第8話 「前進しない魔法と恋」
キャラクタープロフィール7
レオン・ローベルト
・誕生日:11月28日
・好きなもの:酒、祭り
・嫌いなもの:チーズ、雷、パズル
・趣味:サッカー観戦
・特級魔法:透明化魔法
・契約悪魔:アルプ
・ドイツ生まれのエージェント。既婚者であり年齢は29歳。
非常に面倒見がよく目下の者に対しても優しいため多くの魔法使いから慕われている。
大柄な体格の通りパワーファイトが得意であり実力は非常に高い。
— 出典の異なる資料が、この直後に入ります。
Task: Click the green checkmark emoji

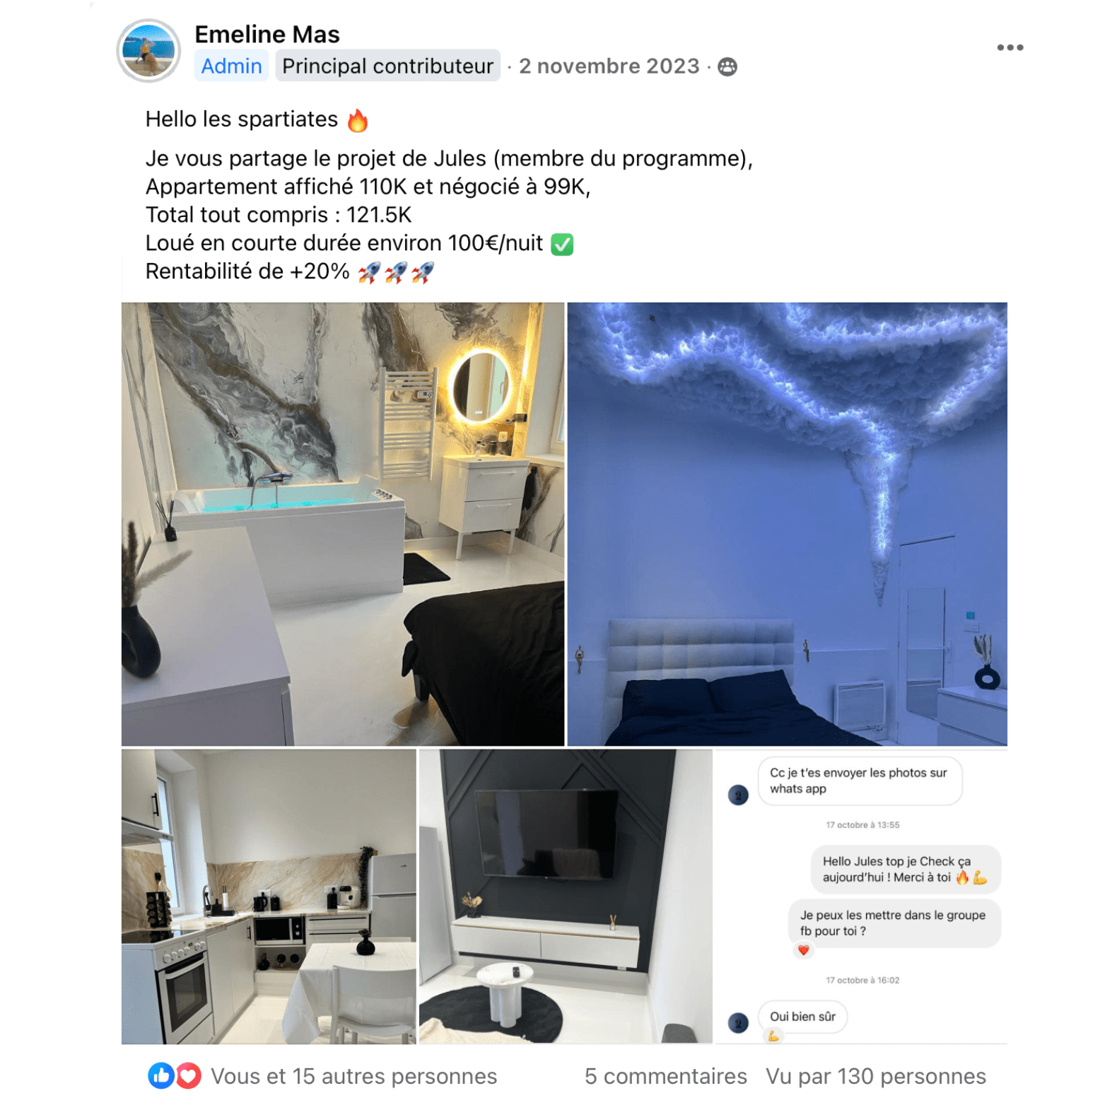Action: (x=562, y=244)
反対に頭脳戦は苦手。
ちなみに妻は先天的な魔法使いであり(ただしエージェントではない)現在は教師をしている。
今、俺以外の全てがゆっくりと動いている。
前方からは矢が数本こちらに向かってきていたが、それすらもどんよりとした速さになっていた。
これは俺の特級魔法、自分以外の時間の流れを遅くする魔法だ。
「よし、イケる!」
矢を1本避けた後、残りの矢の方へ走っていく。目で確認できる限りあと2本。
「うおおお!!」
大きな声を出し勢いよく突っ込んだ。
「あれ?」
突如周囲が元に戻った。ということは当然矢も……。
「うわあ!!」
速度を増した矢を地面にうつ伏せになることで間一髪避けられた。もしあと数秒遅れていたらと思うとなんとも恐ろしいことだろう。
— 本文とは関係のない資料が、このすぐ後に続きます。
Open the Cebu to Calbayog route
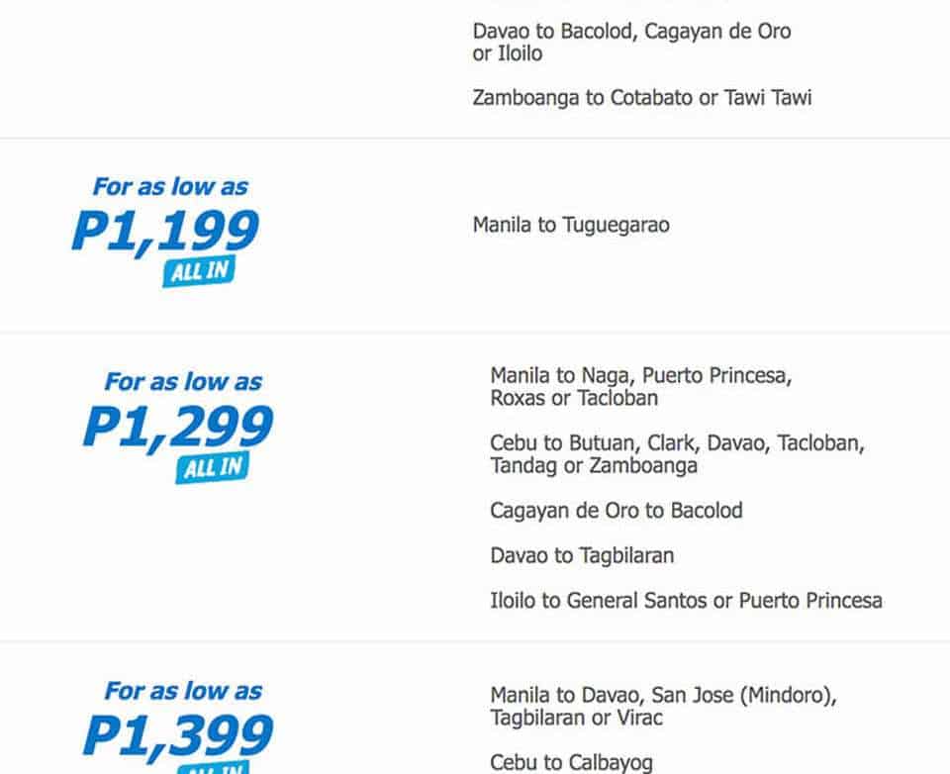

まあ矢の先端はゴム製の丸いボールになっているので怪我することはほぼないが。
<やはりこうなったか……>
剣になっているルシファーは呆れ声で言う。
「ちくしょう! 今回はうまくいきそうだったのに~!」
悔しさのあまり両手を砂浜に強く叩きつけた。
「う~ん、なかなか上手くいかないッスね~……」
「で、でももう特級魔法が使えるだけでも凄いですよ!」
年下2人の対照的な反応が何とも言い難い気分にさせる。
俺はあの後も何度か事件を担当し着々と魔法も使いこなせるようになってきた。藤導達ほどではないとしても中級魔法も数個は覚えたし剣術も多少なりとも様になったと思う。
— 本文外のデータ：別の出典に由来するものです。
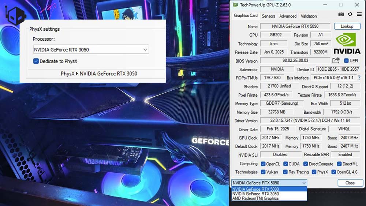Click the NVIDIA logo image
Screen dimensions: 366x206
[347, 44]
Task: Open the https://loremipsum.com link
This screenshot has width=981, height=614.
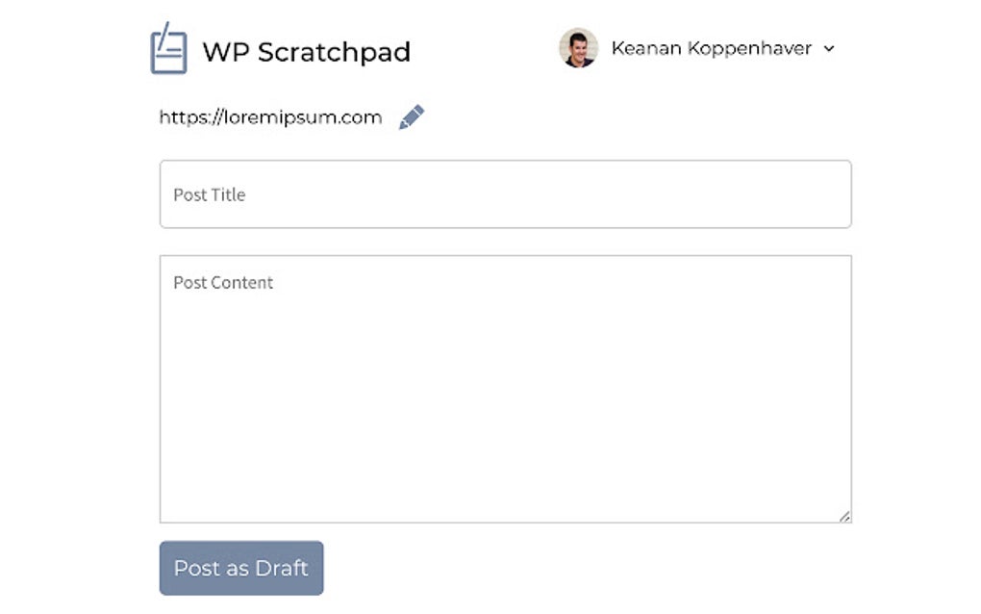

だが特級魔法だけはあれからほとんど進歩しない。通常数年特訓してようやく習得できるものとは聞いていたし魔法使いになってたった1ヶ月程度の俺がほんの少しでも使えるだけ異例なのかもしれないが、やはり進歩なしというのは悲しいもんだ。
だから今日も特級魔法の特訓をしていたのだがこの有様である。
「悪いなシャーロット。わざわざ協力してもらって」
「いえ、私は構わないですよ」
せっかく手伝ってくれているのだからそれに応えたいが現状じゃ難しいな。
「櫻津君、あなたは今魔力に頼り切った状態で特級魔法を使っているの。だから数秒しか効果がないのよ」
籐導が言うには特級魔法は魔力と魔法使いの体が一体となって初めて力を引き出せるとのこと。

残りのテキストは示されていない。